With both tests done, let’s dive into the results.

The Results

The test measures prompt-token overhead. Each test does an MCP handshake against `/mcp`, fetches `tools/list`, converts it into an OpenAI-style tools array, then sends a single Anthropic request to `/anthropic` with that tools array inlined in the request body and `reads usage.prompt_tokens` from the response.

To get the results, run the following which will query the token usage metric within agentgateway.

standard_prompt_tokens=$(jq '.usage.prompt_tokens' standard-response.json)
search_prompt_tokens=$(jq '.usage.prompt_tokens' search-response.json)

echo "standard_prompt_tokens=$standard_prompt_tokens"
echo "search_prompt_tokens=$search_prompt_tokens"
awk -v standard="$standard_prompt_tokens" -v search="$search_prompt_tokens" 'BEGIN {print "prompt_token_savings=" standard-search}'

The verified token results:

  • With Progressive Disclosure: usage.prompt_tokens = 970
  • Without Progressive Disclosure: usage.prompt_tokens = 10877

That’s a 91.1% token reduction, which is insane.

With this blog post, you should be able to take all of the code configurations and run the same test within your environment. Please feel free to reach out if you do because I’d love to hear your results!
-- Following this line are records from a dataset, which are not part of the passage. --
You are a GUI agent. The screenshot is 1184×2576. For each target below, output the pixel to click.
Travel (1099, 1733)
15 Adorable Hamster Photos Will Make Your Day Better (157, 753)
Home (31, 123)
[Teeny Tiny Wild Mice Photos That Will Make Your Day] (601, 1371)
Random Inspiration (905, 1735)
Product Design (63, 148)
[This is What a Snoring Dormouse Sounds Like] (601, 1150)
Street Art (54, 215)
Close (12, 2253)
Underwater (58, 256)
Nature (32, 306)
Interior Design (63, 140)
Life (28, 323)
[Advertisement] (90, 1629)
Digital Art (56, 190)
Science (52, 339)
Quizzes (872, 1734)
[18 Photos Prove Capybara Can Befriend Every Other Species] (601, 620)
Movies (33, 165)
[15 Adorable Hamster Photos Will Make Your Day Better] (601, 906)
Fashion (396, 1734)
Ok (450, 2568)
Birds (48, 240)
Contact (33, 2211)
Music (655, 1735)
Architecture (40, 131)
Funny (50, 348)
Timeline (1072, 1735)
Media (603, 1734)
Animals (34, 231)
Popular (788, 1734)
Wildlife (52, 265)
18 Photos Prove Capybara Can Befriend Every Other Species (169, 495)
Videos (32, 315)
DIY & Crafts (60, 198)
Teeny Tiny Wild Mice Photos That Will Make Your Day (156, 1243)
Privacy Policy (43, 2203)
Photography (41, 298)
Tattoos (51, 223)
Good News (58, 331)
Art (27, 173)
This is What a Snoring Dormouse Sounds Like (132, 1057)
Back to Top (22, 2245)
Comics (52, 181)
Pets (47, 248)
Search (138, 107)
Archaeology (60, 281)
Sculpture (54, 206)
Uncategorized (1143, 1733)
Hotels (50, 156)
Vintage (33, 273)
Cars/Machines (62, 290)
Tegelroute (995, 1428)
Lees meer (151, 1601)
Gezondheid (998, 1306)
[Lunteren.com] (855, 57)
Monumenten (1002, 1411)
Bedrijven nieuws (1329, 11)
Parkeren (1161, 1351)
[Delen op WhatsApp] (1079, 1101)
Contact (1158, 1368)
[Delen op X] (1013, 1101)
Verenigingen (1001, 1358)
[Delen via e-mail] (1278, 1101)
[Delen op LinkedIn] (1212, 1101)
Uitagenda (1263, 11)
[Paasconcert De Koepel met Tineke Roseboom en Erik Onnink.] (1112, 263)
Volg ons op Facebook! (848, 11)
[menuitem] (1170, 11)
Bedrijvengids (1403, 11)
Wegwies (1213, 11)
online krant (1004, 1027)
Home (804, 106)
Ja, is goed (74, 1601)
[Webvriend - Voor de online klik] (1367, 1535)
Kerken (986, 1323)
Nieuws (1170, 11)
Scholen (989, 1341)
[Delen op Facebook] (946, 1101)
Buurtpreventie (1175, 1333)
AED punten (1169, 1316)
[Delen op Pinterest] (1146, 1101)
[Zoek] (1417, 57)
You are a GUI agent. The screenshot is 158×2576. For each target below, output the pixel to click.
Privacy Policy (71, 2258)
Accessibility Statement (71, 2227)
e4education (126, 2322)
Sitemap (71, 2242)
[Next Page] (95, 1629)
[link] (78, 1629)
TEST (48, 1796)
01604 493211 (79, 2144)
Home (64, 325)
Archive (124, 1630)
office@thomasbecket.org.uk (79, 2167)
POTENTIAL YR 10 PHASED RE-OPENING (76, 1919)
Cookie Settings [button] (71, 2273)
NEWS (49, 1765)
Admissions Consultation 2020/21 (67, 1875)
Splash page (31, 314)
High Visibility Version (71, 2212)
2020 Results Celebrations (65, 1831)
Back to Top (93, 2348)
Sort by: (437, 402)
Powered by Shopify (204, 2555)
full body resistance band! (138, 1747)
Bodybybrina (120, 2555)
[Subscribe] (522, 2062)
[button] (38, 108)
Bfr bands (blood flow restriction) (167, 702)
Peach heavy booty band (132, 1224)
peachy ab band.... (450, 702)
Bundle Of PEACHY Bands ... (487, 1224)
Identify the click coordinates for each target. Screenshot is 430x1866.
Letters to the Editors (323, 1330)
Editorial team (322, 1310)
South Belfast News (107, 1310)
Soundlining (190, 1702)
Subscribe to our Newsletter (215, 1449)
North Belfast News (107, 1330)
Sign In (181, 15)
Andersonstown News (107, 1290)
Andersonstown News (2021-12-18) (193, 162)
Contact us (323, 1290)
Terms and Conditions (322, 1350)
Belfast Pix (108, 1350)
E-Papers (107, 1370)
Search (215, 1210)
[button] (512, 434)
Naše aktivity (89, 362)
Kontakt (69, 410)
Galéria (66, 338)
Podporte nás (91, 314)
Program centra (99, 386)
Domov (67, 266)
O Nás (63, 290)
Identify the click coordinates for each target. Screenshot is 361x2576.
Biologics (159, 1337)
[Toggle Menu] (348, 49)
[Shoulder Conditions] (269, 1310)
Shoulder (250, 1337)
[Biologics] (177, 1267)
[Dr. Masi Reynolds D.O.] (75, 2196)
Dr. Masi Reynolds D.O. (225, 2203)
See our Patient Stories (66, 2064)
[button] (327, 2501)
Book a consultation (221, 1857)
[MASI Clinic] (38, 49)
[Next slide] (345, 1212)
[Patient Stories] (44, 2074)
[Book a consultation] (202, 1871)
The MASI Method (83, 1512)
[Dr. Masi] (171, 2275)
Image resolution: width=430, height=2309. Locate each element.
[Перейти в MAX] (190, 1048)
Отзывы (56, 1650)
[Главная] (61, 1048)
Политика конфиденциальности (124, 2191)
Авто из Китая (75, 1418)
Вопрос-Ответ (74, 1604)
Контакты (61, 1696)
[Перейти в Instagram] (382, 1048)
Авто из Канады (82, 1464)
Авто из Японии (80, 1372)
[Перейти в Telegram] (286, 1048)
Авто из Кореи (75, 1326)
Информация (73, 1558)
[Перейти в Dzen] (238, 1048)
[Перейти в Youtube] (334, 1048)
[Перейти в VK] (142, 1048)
Sidenote: With Progressive Disclosure, depending on the model you’re using, you may need to be more direct in terms of which tool to use.

Wrapping Up

Before MCP Servers, Agents could still make tool/API calls. This was never something they couldn’t do post-generative-ai when Agentic AI became real. The problem was that there wasn’t a protocol/spec around it, which means there was zero standard that was securable or observable. That means MCP is a good thing. The problem was, however, the cost… until now.

Thanks so much for reading and feel free to reach out if you have any questions!